(TEXT):

- The Washington Times - Tuesday, June 2, 2015

A powerful House committee approved a bill Tuesday to repeal Obamacare’s medical device tax, a provision that’s been criticized by members of both parties as a misguided way to pay for the health overhaul.

The Ways and Means Committee voted 25-14 to repeal the 2.3-percent excise on sales of pacemakers, artificial joints and other devices, with Rep. Ron Kind of Wisconsin the lone Democrat to support the bill.

“It’s an iron law of economics that when you tax something, you get less of it,” Chairman Paul Ryan, Wisconsin Republican, said in a prepared statement. “So we’ve really got our wires crossed here. We want more medical devices. What we want less of is this bureaucratic meddling.”

Democrats on the panel cried foul, saying the GOP failed to come up with the $26 billion needed to replace the revenue that will be lost over the decade by scrapping the tax.

“Is there going to be a pay-for?” the committee’s top Democrat, Rep. Sander Levin of Michigan, said. “I think the answer is probably no.”

The committee also voted 31-8 to repeal the Independent Payment Advisory Board, a panel created by Obamacare and tasked with keeping Medicare costs in check.

Although no one’s been appointed to the board, critics have decried it as a “death panel” of bureaucrats who ostensibly could rein in seniors’ care. Seven committee Democrats joined every Republican in voting for its repeal.

(ACTIVITIES):
a – In the article on the medical device tax, by what vote did the Ways and Means Committee approve repealing the device tax?
b – List every person the article on the medical device tax names.
c – Reproduce the article on the medical device tax from "The Ways and" to "support the bill.".

(DATASET ENTRIES):
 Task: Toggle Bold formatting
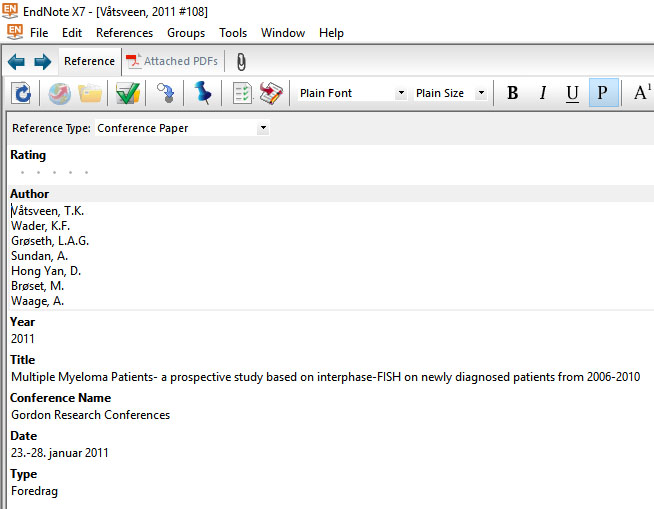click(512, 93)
...
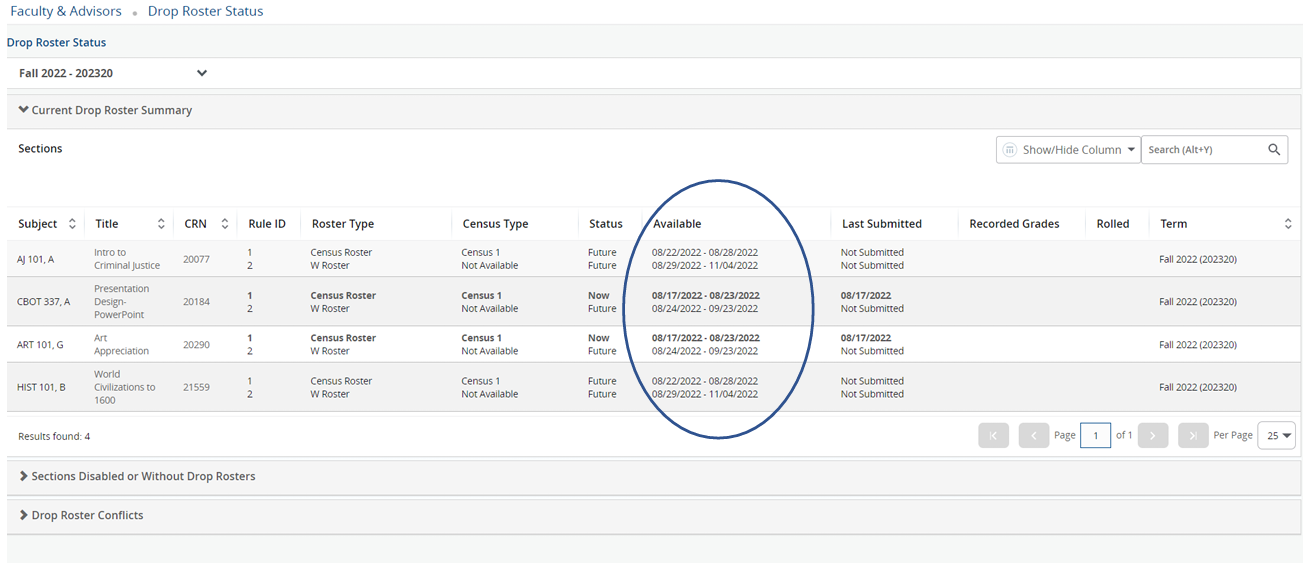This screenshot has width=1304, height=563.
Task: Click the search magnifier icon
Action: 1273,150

(RESPONSE LIST):
a – 25-14

b – Ron Kind, Paul Ryan, Sander Levin

c –
The Ways and Means Committee voted 25-14 to repeal the 2.3-percent excise on sales of pacemakers, artificial joints and other devices, with Rep. Ron Kind of Wisconsin the lone Democrat to support the bill.